Pour conclure, les derniers articles offrent un panorama complet des relations politiques, économiques… de l’Iran et des puissances mondiales. Michel Nazet, professeur de géopolitique, aborde ses relations avec de possibles « alliés de circonstances », c’est-à-dire la Chine et la Russie ; les impossibles relations avec Israël. Pierre Berthelot, professeur de géopolitique et de relations internationales (FACO) nomme en conséquence les deux acteurs d’« ennemis paradoxaux » ; Tancrède Josseran, attaché de recherche à l’Institut de Stratégie Comparée (ISC), qualifie quand à lui l’Iran et la Turquie de « voisins mais pas amis » et développe les relations de ces « jumeaux hétérozygotes et rivaux » ; finalement Sébastien Sénépart, spécialiste de l’Afghanistan et de l’Asie du Sud, conclut avec un aperçu des relations entre l’Iran et l’Afghanistan, des relations pour le moins prometteuses.

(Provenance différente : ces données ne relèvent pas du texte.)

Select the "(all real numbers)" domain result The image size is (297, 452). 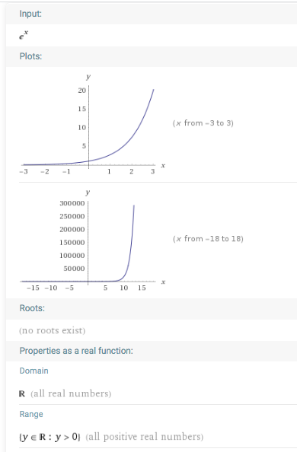pyautogui.click(x=71, y=393)
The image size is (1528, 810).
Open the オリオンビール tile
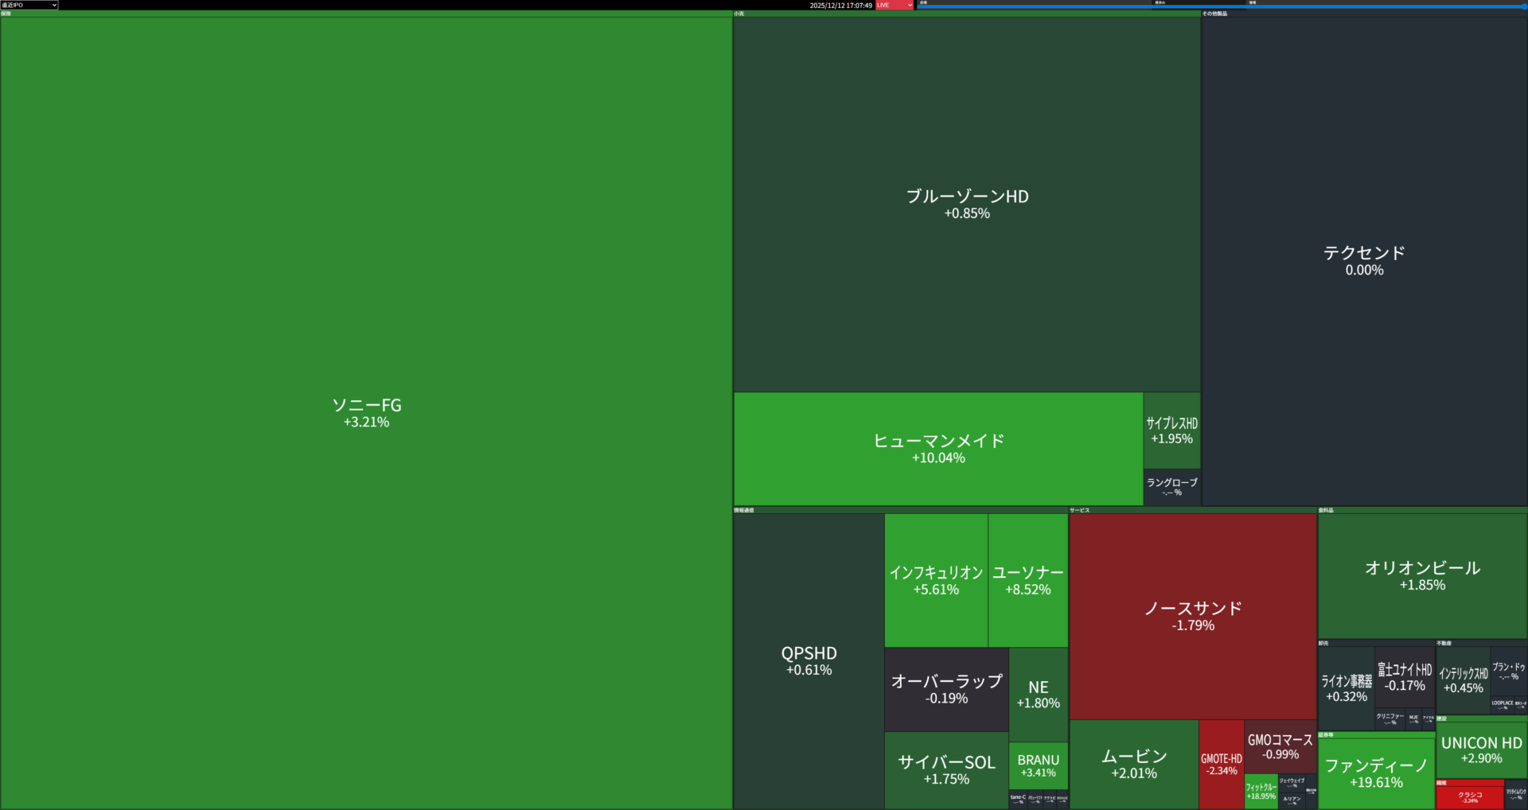point(1422,575)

Le N°6 de la revue Conflits offre donc dans ce dossier le « Grand retour de l’Iran » une analyse ainsi qu’un panorama complets sur ce pays au coeur de l’actualité internationale et médiatique et en pleine phase de redécouverte par le monde occidental.

Publié le 26/08/2015


Louise Plun est étudiante à l’Université Paris Sorbonne (Paris IV). Elle étudie notamment l’histoire du Moyen-Orient au XX eme siècle et suit des cours sur l’analyse du Monde contemporain.